En Tunisie, la situation de l’économie est dans toutes les têtes, mais chacun l’explique à sa façon. Encore des grèves, aucun secteur n’y échappe. Une atmosphère d’attentisme règne depuis des semaines en Tunisie. En parallèle, trois grèves dans trois secteurs principaux . Une première grève dans le bassin minier qui paralyse depuis longtemps l’exportation du phosphate, la première richesse du pays. Une deuxième grève non annoncée et décidée par les agents de transport du secteur public et une troisième grève qui a touché quasiment toutes les familles tunisiennes, la grève des enseignants du secondaire. Les revendications des auteurs de ces trois grèves sont essentiellement financières.
La grève, entamée par les agents de Transtu durant quatre journées consécutives, a coûté à l’Etat la somme de 560 mille dinars. Selon le ministre de l’Industrie, la Tunisie a perdu environ 0,7% de son PIB à cause de la poursuite des grèves et du blocage de la production dans le secteur du phosphate et des mines. Entre 2011 et 2013, les grèves observées dans cette activité ont causé une perte d’environ 3.5% du PIB du pays, soit environ trois milliards de dinars, un montant équivalent à la moitié du crédit accordé par le FMI à la Tunisie !
La grève qui entrave l’exportation des produits miniers ne peut que contribuer à l’aggravation du déficit commercial qui, à fin novembre 2014, a dépassé 12,5 milliards de dinars, sous l’effet de l’accroissement continu des déficits de la balance énergétique et de la balance alimentaire.
En supposant que la moyenne du salaire mensuel d’un enseignant du secondaire est de 800 dinars/mois, le coût de deux jours de grève annoncée par les enseignants sera assurément un chiffre astronomique.

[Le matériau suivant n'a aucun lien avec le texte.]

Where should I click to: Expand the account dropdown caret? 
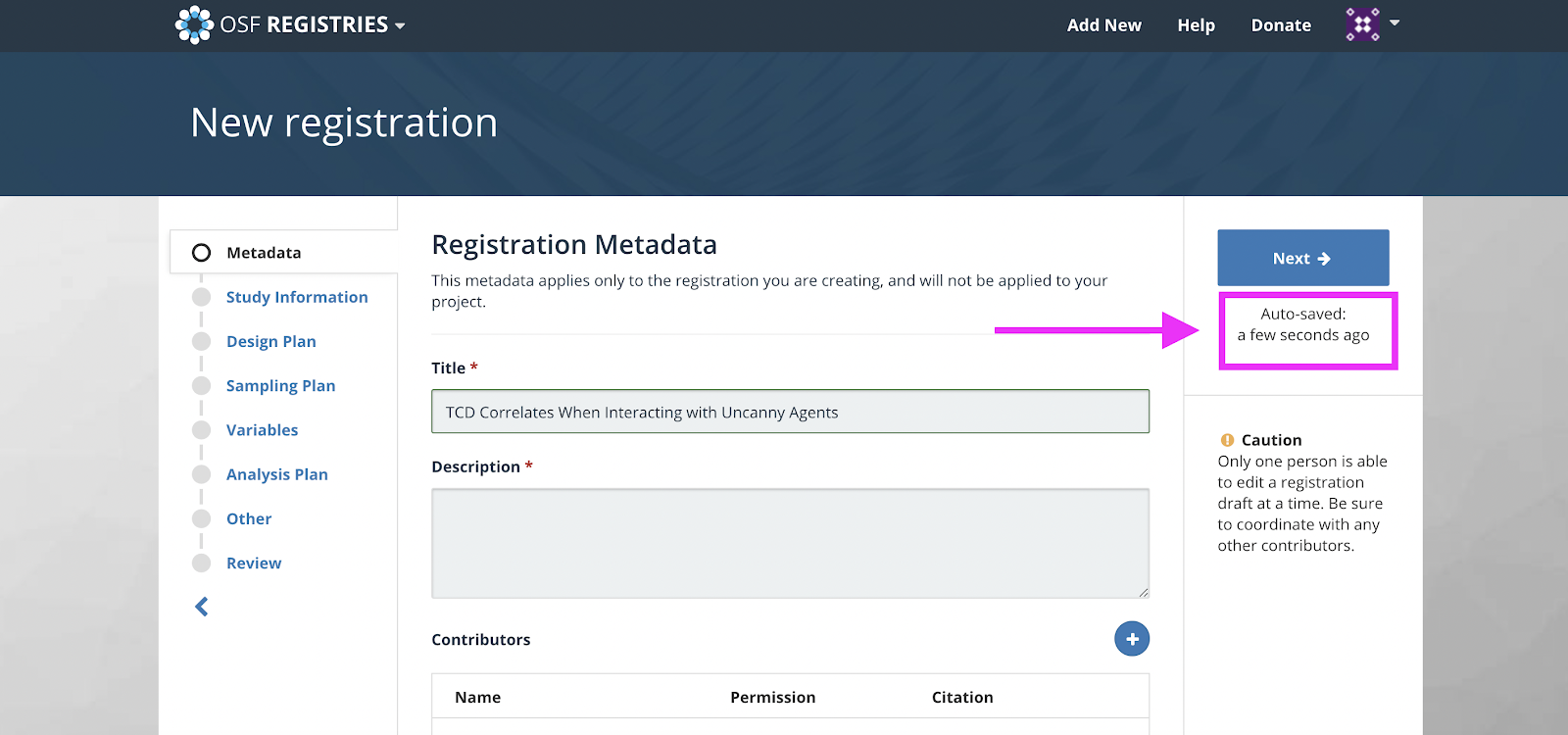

L’économie est en panne et elle est laissée à elle-même. Cela ne pourra conduire qu’à une situation sociale et économique catastrophique et enfoncer le clou dans un corps déjà malade. Il ne faut pas s’attendre à une relance économique. Ces trois grèves sont mortelles. Si cette situation dure plus longtemps, les prochaines années seront pénibles et à haut risque. Les grévistes, le gouvernement, les partis politiques et les syndicalistes sont-ils conscients du danger que pourraient représenter ces vagues de grèves ?

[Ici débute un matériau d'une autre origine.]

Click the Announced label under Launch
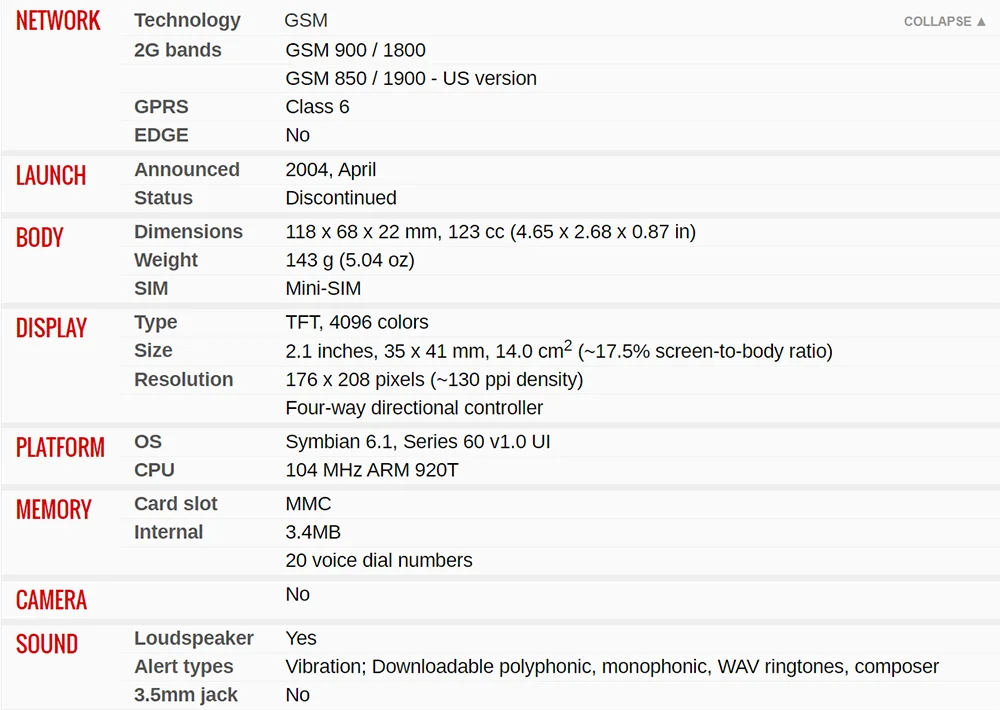Viewport: 1000px width, 710px height. [x=187, y=170]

Malgré l’organisation des élections, élection de nouveaux députés et élection d’un Président de la république, les tensions et les revendications sociales n’ont pas cessées. Pour le moment, aucun signe n’indique que l’apaisement marquera les prochains jours. D’autres grèves sont prévues. L’UGTT, le plus grand syndicat du pays, insiste sur la finalisation des négociations sociales et les majorations salariales dans le secteur public et la fonction publique. Notons que la loi de finances 2015 prévoit des rémunérations publiques aux alentours de 50% du budget de l’Etat pour l’année en cours.
« La situation économique en Tunisie est très alarmante et le gouvernement doit informer le peuple sur les ressources réelles du pays et l’étendue de son endettement», c’est ainsi que Wided Bouchamoui, la présidente de la centrale patronale s’est exprimée quant à la situation économique du pays. « Face au blocage des activités de production de phosphate et du Groupe chimique et à la situation catastrophique au port de Radès, on est en droit de nous interroger sur le rôle de l’Etat», a souligné Mme Bouchamaoui.
Tout cela nous mène à la question fondamentale : qu’attendons-nous pour parvenir à une solution et affronter les dangers ?
L’économie tunisienne aurait peut-être une chance unique devant elle. Selon les économistes, la chute des prix du pétrole pourrait redonner de l’air aux pays importateurs. Pour un pays comme le nôtre, où le déficit de la balance énergétique se multiplie depuis l’an 2000, et où l’économie dépend largement de l’importation des énergies fossiles, cette chute offre d’importantes marges de manœuvre budgétaire.